Omit all pictures and give the records below again exactly as written.

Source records
= = = = = = =

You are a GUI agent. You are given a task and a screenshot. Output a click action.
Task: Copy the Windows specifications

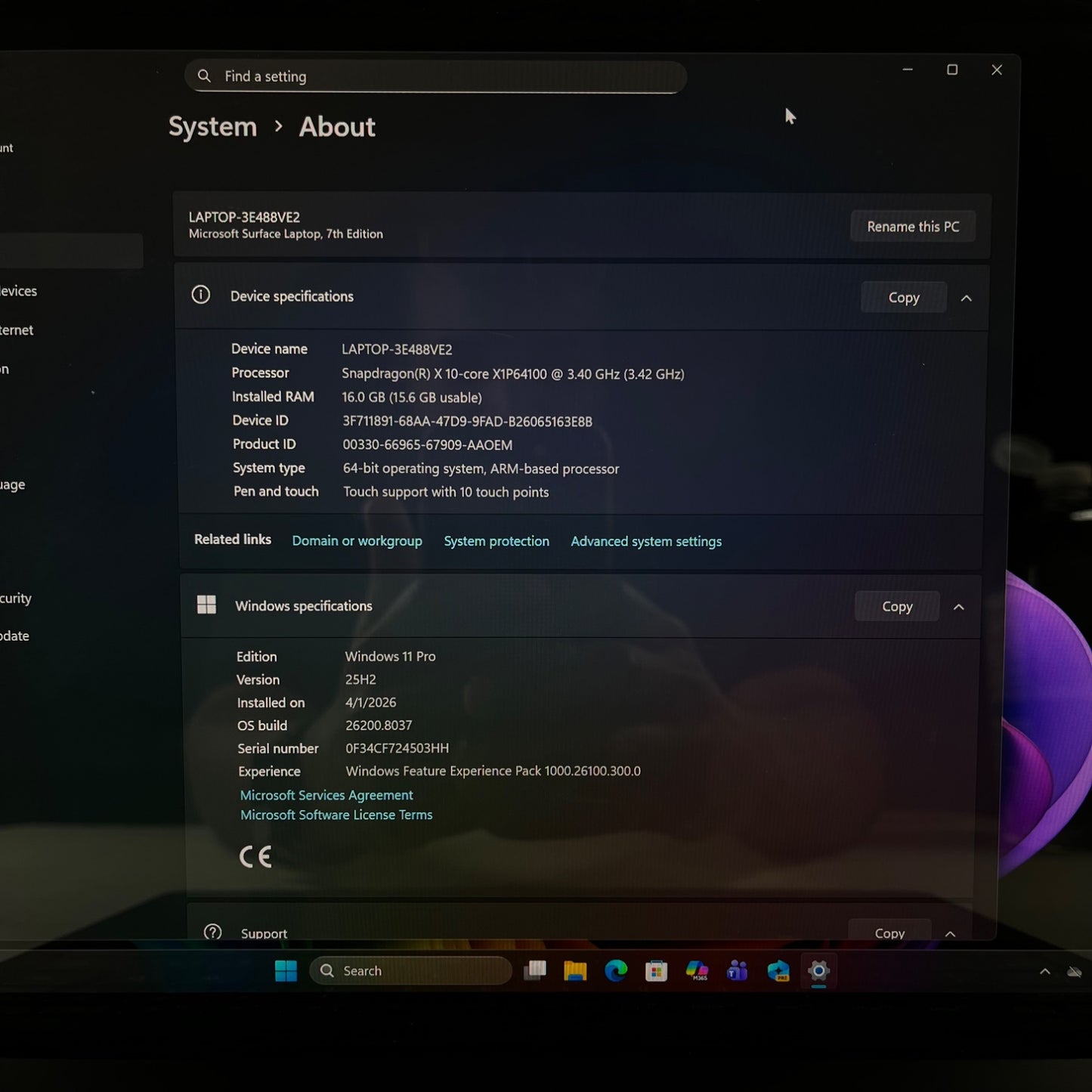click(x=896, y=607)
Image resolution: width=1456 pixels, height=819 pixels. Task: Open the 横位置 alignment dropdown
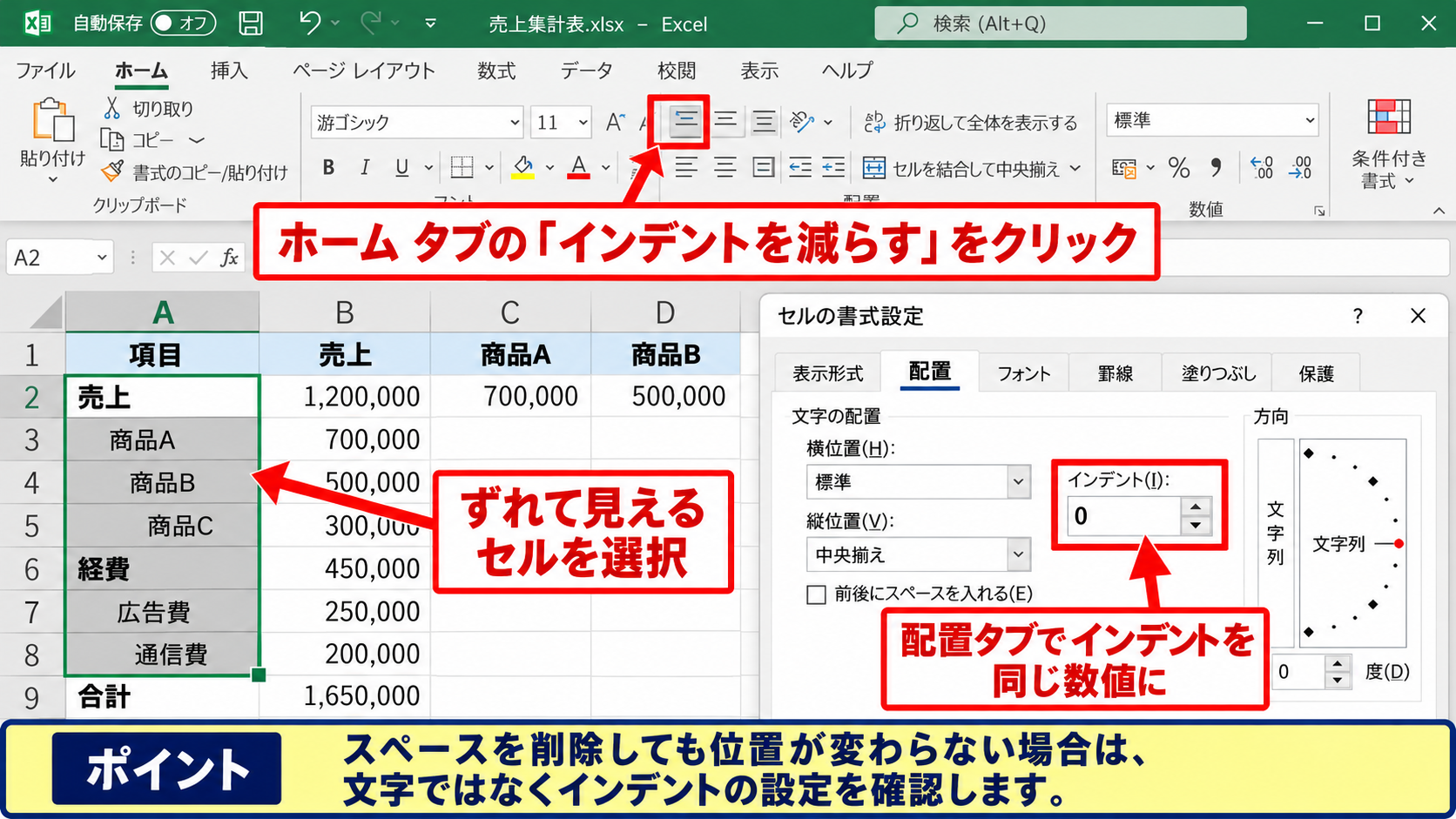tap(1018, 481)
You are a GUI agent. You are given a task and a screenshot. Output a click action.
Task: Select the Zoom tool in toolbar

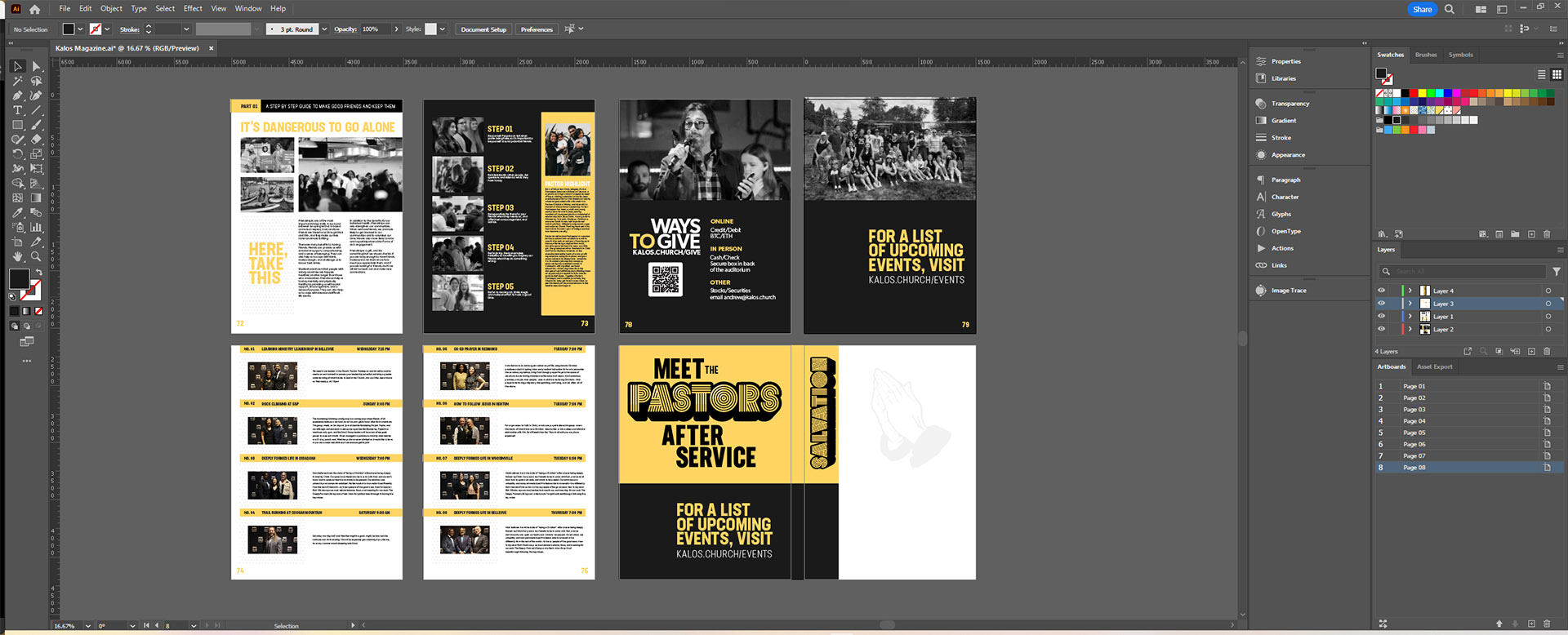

= = = = = = =

_TASK RESULT_:
You are a GUI agent. You are given a task and a screenshot. Output a click action.
Task: Copy the Windows specifications

click(x=896, y=607)
Image resolution: width=1456 pixels, height=819 pixels. Task: Open the 横位置 alignment dropdown
tap(1018, 481)
You are a GUI agent. You are given a task and a screenshot. Output a click action.
Task: Select the Zoom tool in toolbar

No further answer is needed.